Menkominfo: Kesiapan Anak Hadapi Era Digital Penting

oleh -6 Dilihat
Menkominfo: Kesiapan Anak Hadapi Era Digital Penting

KabarDermayu.com – Arus digitalisasi yang bergerak cepat menuntut kesiapan mental dan karakter anak-anak Indonesia.

Menteri Komunikasi dan Digital (Menkomdigi) Meutya Hafid menyoroti pentingnya peran pendampingan alih-alih sekadar melarang akses internet bagi anak.

Hal tersebut ditekankan langsung oleh Meutya dalam sesi Ngobrol Publik 3 bertajuk ‘Anak di Era Media Sosial: Mewujudkan Ruang Digital yang Berpihak kepada Anak’ di panggung festival pendidikan Belajaraya Jakarta.

Dalam diskusi tersebut dijelaskan bahwa ruang digital tidak sepenuhnya berbahaya karena di sisi lain membuka peluang belajar tanpa batas. Namun, Meutya menggarisbawahi pentingnya peran aktif semua pihak demi terciptanya ekosistem digital yang aman serta memberikan perlindungan pada anak.

“Tujuannya bukan membatasi, tetapi memastikan anak siap sebelum terpapar dunia digital,” tegas Meutya Hafid dalam forum tersebut, dikutip Rabu, 6 Mei 2026.

Peran aktif tersebut salah satunya bermula dari rumah. Menyambung perspektif dari sisi pemerintah, peran aktif keluarga menjadi fondasi pertama pelindung anak.
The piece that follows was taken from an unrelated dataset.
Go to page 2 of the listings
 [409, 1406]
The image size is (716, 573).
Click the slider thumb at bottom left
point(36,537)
Turut hadir dalam sesi yang sama, Figur Publik Nikita Willy dan perwakilan Keluarga Kita Siti Nur Andini.

Baca juga: Intip Keindahan Tersembunyi Bali yang Jarang Diketahui

Dari kacamata seorang ibu, Nikita Willy sepakat bahwa perlindungan terbaik berawal dari pola asuh orang tua yang mengedepankan dialog. “Orang tua perlu membangun komunikasi yang terbuka agar anak merasa didengar, diterima, dan nyaman untuk berdiskusi,” kata Nikita.
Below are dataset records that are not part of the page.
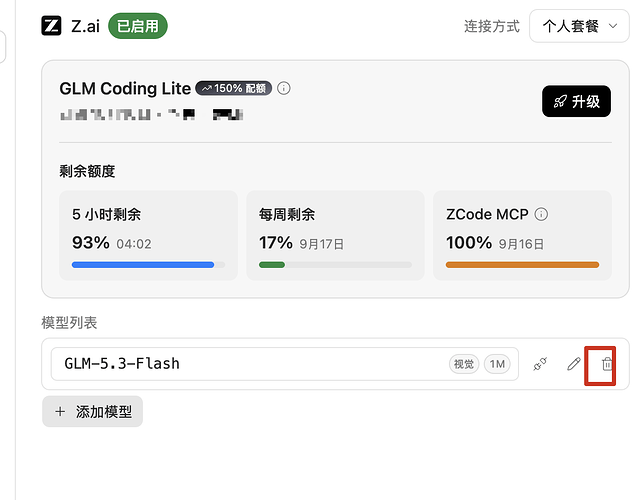This screenshot has height=500, width=632.
Task: Test connection plug icon for GLM-5.3-Flash
Action: [540, 364]
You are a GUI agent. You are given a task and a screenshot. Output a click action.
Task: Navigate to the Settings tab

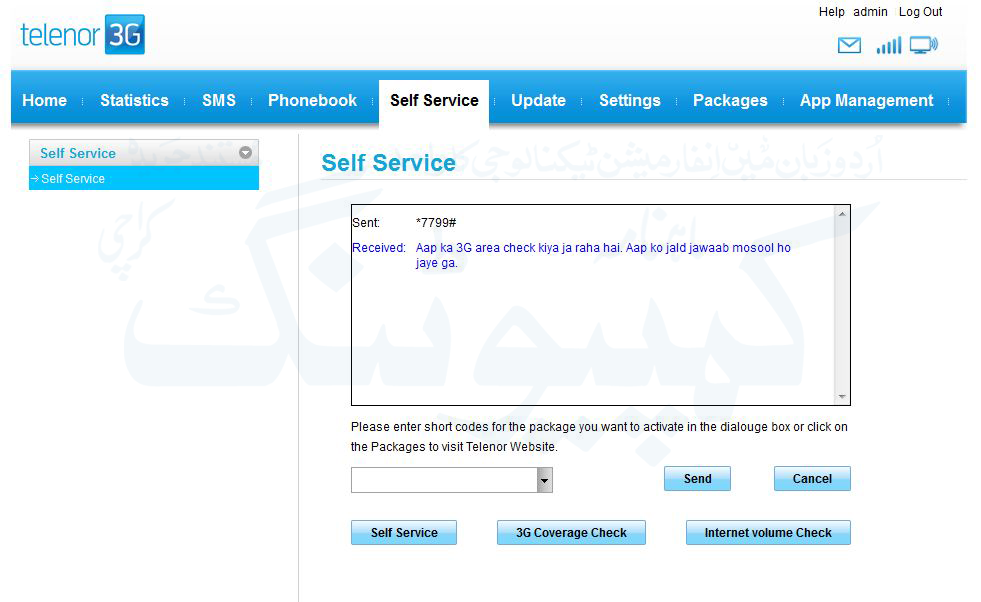click(629, 100)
Kesiapan anak di era digital juga dibahas lebih tajam dalam sesi Ngobrol Publik 4 yang bertajuk “Berani Bertanya, Berani Bercerita: Mengasah Berpikir Kritis di Tengah Arus Informasi”.

Sesi yang menghadirkan Pendiri Pusat Studi Al-Qur’an Quraish Shihab, Jurnalis dan Pendiri Narasi Najwa Shihab, serta Animator dan Sutradara Film Ryan Adriandhy ini, menyoroti desakan akan kemampuan menyaring fakta di tengah kepungan arus informasi.

Quraish Shihab menekankan pentingnya membiasakan diri memilah informasi sejak dini. Masyarakat harus bisa membedakan mana informasi yang penting dan bermanfaat, mana yang sekadar candaan, hingga yang berupa kebohongan atau omong kosong.

“Pengetahuan yang paling penting adalah yang menjadikan Anda pribadi yang lebih baik,” ungkap Quraish Shihab.

Sementara itu, Najwa Shihab mengungkapkan, “Berpikir itu butuh jeda untuk menggali konteks dan menguji keyakinan kita. Menunda mengambil kesimpulan untuk berpikir jernih adalah bentuk keberanian sunyi yang kita butuhkan saat ini.”